## [BRANO DA LEGGERE]
Lui in un’intervista televisiva del 90 chiese all’amico Maradona: «Ma tu hai dei vizi? Sei una persona che, si dice, vive da bohemien…». Bohemien voleva dire cocainomane?
L’argentino, diventato in quei mesi incontrollabile, voleva andar via da Napoli: gli sembrava una via di fuga anche dalla cocaina e da quel mondo che si era costruito. Riuscì a partire ma solo perché sospeso dalla giustizia sportiva nel 91. Un anno dopo, al termine della squalifica, Minà scrisse una lettera al Mattino per spiegare perché riteneva giusto rescindere il contratto tra il Napoli e il fuoriclasse.

## [DESCRIZIONE DEL COMPITO]
Nel brano da leggere, a quale scopo Minà scrisse una lettera al Mattino? Le voci sono materiale separato dal brano.

## [MATERIALE FORNITO]
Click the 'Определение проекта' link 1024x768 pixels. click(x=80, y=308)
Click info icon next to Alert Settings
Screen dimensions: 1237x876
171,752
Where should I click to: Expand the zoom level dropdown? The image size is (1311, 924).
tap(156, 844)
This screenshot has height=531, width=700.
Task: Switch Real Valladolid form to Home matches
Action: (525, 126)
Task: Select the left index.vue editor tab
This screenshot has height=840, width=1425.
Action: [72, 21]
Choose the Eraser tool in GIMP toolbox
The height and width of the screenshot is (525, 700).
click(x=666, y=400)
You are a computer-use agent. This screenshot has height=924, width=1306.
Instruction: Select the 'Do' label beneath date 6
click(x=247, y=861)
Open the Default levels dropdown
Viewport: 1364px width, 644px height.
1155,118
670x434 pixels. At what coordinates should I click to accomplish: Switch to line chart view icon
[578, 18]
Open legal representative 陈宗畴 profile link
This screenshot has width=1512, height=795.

## [RISULTATO DELL'ESERCIZIO]
Per spiegare perché riteneva giusto rescindere il contratto tra il Napoli e il fuoriclasse.